Where the linden oak fell across the front yard lay the only part of the front flower bed that I had succeeded in keeping clear from vines. I cleared it during the first two weeks of summer last June, pulling grapevine, virginia creeper, and carolina jessamine. It was the part of the bed closest to the street. I liberated Rosie Meyer daylilies that I had planted and two bushes that were there when we moved in ten years ago--a yellow tropical whose name I can't remember at the moment, and a white Rose of Sharon hibiscus.
My mother called them altheas and they were one of her favorite plants in the garden. They sprouted readily and were easy to transplant. She created a hedge from them on the east side of the house on Coventry Drive in Nashville. Hers were lavender with a magenta center.
My Rose of Sharon is pure white. After being freed from the vines and getting a good load of mulch last summer, it really took off. This summer it was full and tall and covered with blooms. Around its drip line, little althea seedlings had sprouted. I offered them to one of my colleagues who admired the bush, but before she gathered them the oak tree branch fell.
The topmost branches of the fallen part of the tree were on top of the althea and Rosie Meyers.
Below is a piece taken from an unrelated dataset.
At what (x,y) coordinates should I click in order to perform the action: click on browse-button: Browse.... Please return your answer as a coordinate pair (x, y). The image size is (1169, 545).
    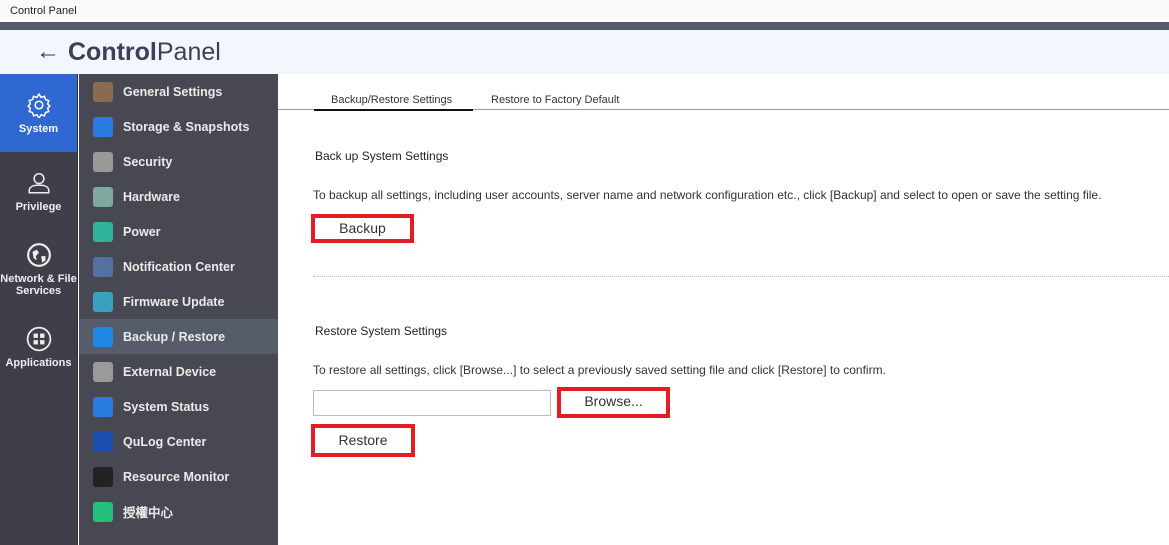
    Looking at the image, I should click on (614, 402).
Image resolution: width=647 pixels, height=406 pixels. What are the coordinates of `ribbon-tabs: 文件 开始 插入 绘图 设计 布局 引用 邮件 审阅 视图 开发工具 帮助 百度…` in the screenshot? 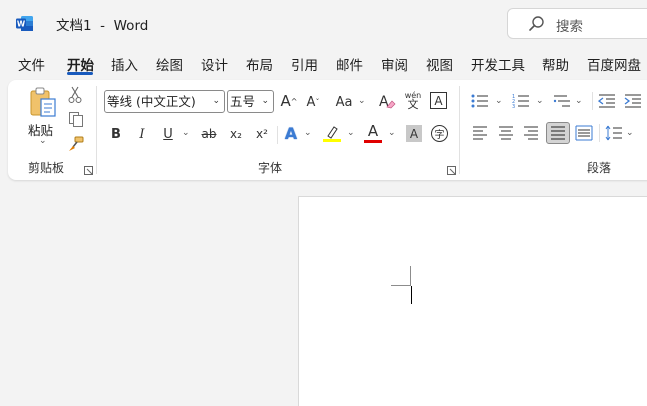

On July 4, I was able to cut what was on top of the daylilies and put the brush out at the street for the yard waste collection the following Monday. The Rosie Meyers were less squashed than the hibiscus. It was completely mashed down. I had to wait for the arborist and his crew to uncover it while I was out of town. When I came back, I saw that they had to cut it all the way back to the ground. Only two small branches growing along the ground remained. Already it has put out new leaves, and the little seedlings are still intact. It will be years before it is seven feet tall again, but I am hopeful that it may recover.